Hay una curiosa novela portuguesa de 1870, ‘El misterio de la carretera de Sintra’, que fue escrita de un modo tan singular que merece contarse: los novelistas Eça de Queirós y Ramalho Ortigão se concertaron para escribirla al alimón y publicarla por entregas en el ‘Diário de Notícias’. Bajo el formato de cartas al director, un aparente lector iba informando anónimamente de unos sucesos extraños que se habían producido en la carretera entre Lisboa y Sintra. La novela, con muertos, lances y amores contrariados, como correspondía a un folletín, avanzaba a trompicones porque Eça y Ramalho se impusieron la disciplina de no saber lo que escribía el otro hasta leerlo en el periódico, y a partir de ahí seguir la narración. La primera entrega se publicó el 23 de julio. Las siguientes estaban tan bien escritas, describían hechos tan vívidamente y suscitaron tantos rumores en Lisboa a partir de lo que en ellas se contaba, que ‘Diário de Notícias’ empezó a recibir cartas de lectores que habían dado la historia por verdadera y que aportaban detalles que la enriquecían. La cosa empezaba a escapársele de las manos a sus autores y el 27 de septiembre decidieron salir del anonimato y descubrir que todo había sido una broma. Una broma cuyo resultado es una obra literaria que ha llegado hasta nuestros días.

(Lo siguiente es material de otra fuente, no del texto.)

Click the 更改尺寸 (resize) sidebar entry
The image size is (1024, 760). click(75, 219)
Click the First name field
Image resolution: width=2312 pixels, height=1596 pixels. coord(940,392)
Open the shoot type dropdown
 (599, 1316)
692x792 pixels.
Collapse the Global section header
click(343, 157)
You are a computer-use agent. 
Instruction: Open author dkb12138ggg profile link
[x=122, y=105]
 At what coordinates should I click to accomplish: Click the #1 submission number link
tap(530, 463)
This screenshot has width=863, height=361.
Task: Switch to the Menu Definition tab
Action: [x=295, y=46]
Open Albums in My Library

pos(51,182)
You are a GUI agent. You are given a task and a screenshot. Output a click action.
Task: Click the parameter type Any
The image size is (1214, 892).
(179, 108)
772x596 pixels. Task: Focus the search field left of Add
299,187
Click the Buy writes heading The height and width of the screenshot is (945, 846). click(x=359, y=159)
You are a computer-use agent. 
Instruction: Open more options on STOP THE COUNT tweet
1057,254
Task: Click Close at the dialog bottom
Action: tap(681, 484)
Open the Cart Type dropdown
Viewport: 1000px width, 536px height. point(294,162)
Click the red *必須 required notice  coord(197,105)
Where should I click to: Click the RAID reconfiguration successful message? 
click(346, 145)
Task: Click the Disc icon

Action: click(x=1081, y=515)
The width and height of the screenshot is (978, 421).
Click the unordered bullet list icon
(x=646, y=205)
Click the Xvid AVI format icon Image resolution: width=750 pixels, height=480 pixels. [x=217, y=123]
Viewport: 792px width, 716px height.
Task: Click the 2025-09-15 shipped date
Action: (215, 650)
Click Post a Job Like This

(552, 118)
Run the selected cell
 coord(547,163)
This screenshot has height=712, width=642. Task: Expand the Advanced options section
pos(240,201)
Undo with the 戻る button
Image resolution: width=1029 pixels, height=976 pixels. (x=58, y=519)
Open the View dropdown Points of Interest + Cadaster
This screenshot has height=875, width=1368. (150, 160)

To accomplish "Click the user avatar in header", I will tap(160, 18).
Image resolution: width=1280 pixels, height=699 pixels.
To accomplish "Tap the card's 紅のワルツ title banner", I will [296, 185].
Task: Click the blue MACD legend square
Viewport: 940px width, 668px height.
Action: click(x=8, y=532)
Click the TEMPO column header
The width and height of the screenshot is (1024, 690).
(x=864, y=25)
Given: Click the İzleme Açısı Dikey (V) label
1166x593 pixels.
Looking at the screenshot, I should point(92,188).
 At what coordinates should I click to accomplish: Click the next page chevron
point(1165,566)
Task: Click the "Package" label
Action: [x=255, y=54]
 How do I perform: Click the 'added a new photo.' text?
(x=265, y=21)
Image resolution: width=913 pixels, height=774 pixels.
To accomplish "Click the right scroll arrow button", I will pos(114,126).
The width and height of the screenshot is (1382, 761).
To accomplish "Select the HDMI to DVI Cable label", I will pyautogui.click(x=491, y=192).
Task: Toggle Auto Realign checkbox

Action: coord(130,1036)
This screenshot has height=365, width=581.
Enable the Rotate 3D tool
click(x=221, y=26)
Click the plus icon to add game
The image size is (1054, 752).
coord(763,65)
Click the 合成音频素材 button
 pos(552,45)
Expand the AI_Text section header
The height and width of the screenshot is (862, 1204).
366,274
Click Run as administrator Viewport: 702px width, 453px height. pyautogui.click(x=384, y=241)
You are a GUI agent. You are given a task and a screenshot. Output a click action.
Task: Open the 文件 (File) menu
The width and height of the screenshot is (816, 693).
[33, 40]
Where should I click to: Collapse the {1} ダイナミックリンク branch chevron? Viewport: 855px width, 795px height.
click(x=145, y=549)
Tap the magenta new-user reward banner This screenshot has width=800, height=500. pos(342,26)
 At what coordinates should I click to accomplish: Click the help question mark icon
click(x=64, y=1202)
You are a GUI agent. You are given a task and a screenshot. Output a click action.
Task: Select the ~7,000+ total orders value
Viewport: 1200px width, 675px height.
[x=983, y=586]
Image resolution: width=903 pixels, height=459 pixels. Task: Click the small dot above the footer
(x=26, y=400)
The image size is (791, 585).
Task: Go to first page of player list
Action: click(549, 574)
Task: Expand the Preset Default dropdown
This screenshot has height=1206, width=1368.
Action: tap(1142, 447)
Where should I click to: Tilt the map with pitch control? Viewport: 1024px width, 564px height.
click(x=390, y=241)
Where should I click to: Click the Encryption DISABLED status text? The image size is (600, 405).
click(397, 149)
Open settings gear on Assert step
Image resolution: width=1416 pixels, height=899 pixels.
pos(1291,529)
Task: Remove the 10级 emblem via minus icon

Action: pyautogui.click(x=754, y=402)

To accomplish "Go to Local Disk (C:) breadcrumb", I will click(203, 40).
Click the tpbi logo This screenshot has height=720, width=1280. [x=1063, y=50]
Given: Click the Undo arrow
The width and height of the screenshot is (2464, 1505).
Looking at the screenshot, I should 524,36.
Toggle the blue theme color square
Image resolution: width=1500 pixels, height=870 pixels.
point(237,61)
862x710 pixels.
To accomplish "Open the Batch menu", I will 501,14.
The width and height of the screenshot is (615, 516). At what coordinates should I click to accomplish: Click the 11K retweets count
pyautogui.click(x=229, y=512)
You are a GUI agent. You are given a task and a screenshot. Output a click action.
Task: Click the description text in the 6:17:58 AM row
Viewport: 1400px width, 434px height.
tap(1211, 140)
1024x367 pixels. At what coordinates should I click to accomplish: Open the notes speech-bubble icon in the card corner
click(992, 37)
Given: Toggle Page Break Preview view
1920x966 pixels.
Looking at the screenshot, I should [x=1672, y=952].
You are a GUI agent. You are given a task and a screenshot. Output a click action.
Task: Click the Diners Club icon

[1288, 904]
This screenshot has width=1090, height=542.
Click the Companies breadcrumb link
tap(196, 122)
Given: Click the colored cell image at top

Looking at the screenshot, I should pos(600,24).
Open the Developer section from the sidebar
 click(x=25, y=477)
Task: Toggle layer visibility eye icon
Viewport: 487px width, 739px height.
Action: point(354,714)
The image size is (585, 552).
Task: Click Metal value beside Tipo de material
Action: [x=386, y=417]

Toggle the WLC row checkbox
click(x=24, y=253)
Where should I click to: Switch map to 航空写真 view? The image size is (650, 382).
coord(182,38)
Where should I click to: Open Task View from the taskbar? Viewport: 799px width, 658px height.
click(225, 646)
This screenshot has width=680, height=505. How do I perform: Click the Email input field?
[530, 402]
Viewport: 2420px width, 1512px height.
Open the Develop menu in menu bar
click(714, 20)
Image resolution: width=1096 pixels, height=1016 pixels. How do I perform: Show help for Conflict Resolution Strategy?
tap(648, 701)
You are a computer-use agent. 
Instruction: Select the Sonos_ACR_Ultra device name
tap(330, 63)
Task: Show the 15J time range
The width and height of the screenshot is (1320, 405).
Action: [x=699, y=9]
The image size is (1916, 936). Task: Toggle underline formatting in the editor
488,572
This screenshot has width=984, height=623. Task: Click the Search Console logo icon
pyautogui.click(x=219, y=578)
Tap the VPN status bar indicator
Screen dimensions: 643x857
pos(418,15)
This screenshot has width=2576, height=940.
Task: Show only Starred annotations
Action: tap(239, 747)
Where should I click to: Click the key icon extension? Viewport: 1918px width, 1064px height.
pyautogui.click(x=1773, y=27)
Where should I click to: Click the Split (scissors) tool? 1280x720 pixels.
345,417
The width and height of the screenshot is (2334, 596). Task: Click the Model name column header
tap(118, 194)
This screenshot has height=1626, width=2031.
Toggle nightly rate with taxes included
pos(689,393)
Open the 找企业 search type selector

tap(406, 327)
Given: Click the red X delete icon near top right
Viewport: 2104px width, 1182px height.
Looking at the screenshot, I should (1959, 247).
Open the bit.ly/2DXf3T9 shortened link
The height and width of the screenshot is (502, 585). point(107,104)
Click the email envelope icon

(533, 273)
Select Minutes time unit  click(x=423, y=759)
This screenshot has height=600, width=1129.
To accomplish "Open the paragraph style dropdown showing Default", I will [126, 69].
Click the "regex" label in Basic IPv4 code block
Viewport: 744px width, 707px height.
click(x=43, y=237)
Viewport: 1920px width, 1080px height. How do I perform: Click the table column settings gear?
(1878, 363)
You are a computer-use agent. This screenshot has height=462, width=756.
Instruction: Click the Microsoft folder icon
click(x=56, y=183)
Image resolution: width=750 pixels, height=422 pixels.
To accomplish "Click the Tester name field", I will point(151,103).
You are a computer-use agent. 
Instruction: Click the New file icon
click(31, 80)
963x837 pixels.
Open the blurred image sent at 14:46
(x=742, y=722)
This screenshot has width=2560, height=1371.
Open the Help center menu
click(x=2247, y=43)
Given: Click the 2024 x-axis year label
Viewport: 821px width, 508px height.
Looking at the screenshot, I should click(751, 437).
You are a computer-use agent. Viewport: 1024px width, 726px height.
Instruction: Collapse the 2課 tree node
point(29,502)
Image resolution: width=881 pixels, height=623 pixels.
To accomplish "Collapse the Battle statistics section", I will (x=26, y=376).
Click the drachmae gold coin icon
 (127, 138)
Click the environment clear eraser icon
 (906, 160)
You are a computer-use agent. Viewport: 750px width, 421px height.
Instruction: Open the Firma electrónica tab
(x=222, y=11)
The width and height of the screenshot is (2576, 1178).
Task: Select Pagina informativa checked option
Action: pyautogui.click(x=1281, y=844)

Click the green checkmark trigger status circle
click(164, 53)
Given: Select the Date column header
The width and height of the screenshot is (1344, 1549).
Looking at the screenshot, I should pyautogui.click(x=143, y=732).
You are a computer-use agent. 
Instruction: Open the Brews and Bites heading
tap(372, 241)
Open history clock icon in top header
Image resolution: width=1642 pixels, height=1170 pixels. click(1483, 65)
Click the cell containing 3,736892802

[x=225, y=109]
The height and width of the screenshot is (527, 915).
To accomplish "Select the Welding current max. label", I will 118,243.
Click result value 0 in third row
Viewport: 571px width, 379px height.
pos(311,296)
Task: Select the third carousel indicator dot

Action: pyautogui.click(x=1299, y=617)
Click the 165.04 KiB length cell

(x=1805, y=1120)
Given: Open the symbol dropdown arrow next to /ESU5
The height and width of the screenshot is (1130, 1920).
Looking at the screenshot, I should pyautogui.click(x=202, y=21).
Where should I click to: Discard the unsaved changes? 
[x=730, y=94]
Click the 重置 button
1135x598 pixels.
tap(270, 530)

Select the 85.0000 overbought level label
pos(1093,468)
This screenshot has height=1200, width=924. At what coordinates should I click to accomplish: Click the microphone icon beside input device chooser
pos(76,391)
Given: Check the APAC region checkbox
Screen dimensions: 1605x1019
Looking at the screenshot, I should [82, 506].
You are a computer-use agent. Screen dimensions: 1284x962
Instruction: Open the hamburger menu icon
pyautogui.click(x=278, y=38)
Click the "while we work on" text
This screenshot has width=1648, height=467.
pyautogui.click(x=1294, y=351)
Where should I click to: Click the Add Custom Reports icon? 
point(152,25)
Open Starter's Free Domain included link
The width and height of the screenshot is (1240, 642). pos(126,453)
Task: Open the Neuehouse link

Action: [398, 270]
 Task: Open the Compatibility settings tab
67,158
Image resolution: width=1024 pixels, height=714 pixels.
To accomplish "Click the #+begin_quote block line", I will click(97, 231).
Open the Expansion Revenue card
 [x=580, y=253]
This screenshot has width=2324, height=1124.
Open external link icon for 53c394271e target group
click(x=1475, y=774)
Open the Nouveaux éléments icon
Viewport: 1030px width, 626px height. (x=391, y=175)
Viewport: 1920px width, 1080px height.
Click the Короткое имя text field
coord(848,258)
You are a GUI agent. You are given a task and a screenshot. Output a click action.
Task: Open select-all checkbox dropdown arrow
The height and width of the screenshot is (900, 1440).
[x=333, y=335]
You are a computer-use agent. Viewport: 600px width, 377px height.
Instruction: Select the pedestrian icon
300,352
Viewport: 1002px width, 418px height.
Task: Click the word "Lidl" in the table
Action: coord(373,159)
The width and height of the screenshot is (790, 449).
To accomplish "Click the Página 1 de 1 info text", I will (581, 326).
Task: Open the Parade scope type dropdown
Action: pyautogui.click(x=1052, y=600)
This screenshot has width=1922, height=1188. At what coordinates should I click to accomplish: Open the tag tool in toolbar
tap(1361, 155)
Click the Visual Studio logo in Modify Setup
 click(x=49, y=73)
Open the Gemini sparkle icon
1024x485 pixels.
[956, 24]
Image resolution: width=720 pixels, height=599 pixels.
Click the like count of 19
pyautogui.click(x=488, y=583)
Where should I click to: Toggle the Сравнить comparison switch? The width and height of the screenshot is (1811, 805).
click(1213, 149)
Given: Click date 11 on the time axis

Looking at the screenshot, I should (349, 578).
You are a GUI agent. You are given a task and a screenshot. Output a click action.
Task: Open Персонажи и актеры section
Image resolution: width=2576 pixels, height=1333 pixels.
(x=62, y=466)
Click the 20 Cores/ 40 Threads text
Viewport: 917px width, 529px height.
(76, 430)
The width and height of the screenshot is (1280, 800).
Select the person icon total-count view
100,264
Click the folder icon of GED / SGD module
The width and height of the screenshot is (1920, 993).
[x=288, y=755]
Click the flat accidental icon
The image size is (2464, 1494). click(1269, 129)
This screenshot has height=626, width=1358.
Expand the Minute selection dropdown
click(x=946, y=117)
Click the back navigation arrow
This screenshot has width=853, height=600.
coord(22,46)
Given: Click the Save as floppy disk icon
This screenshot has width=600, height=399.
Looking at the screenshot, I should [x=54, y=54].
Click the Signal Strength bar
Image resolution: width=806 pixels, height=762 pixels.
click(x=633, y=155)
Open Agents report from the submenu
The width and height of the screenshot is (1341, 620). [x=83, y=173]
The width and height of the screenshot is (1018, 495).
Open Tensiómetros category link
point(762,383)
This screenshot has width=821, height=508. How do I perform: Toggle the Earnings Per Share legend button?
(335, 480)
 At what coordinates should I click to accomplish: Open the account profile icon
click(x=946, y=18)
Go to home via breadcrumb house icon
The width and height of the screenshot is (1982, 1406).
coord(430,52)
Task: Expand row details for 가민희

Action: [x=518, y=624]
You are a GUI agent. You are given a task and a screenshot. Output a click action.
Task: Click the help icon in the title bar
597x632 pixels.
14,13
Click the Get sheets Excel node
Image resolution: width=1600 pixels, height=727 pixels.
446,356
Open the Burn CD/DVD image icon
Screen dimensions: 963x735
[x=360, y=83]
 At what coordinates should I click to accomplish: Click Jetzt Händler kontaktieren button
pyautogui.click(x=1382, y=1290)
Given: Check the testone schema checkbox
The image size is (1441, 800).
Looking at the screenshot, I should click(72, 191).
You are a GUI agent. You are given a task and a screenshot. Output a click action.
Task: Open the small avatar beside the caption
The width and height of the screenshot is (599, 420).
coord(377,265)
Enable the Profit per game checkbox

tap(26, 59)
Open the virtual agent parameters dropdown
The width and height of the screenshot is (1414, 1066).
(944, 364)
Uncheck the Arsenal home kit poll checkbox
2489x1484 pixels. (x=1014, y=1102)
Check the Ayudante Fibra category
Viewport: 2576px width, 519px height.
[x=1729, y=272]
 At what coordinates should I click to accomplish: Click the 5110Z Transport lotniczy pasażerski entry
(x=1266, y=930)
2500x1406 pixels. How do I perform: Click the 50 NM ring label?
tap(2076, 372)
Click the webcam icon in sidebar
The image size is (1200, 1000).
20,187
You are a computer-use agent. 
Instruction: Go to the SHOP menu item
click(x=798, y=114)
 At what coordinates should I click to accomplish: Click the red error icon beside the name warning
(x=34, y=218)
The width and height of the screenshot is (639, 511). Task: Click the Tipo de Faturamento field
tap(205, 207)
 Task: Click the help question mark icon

Me he acordado de ‘El misterio de la carretera de Sintra’ a raíz del caso del payaso diabólico de Badajoz. Ya saben: la difusión en Facebook de imágenes trucadas con payasos en sitios de la ciudad, que hizo un mozalbete, y la denuncia falsa de otro en Comisaría asegurando que le había atacado alguien vestido de payaso. “Fue una broma”, dijeron cuando los policías les descubrieron. Me he acordado de la novela portuguesa porque quizás una historia y otra nos ilustren sobre cómo han degenerado las bromas y de cómo en estos tiempos somos mucho más sugestionables que hace siglo y medio debido a que estamos infinitamente más expuestos e indefensos ante la falsedad. Los espontáneos sugestionados por el misterio de la carretera de Sintra tardaron semanas en aparecer; si esa historia se contara hoy a través de las redes sociales aparecerían en minutos. Y basta un solo ‘bromista’ para que los efectos de la broma se multipliquen exponencialmente creando, como en Badajoz, alarma social.
La preocupación por este fenómeno, como pertinentemente advirtió el domingo en estas páginas la periodista Rocío Romero, atañe a los policías: a la vista está que los de Badajoz debieron comprobar la historia antes de difundir la denuncia del falsario, y no al revés. Pero al que atañe de lleno es al periodismo. Estoy perplejo ante la evidencia de que cada día son más los colegas míos que consideran fuentes de información –es decir, emisores fiables—las redes sociales, donde todo rumor, infundio anónimo, y asuntos delirantes dados por verdaderos tienen su habitación. Si las redes sociales son las que van a inspirar al periodismo, a este viejo oficio –y lo que es más importante, al derecho a la información veraz como pilar de una sociedad democrática– le quedarán dos telediarios. Y el segundo y último, por supuesto, no será más que una sarta de bulos. Una broma.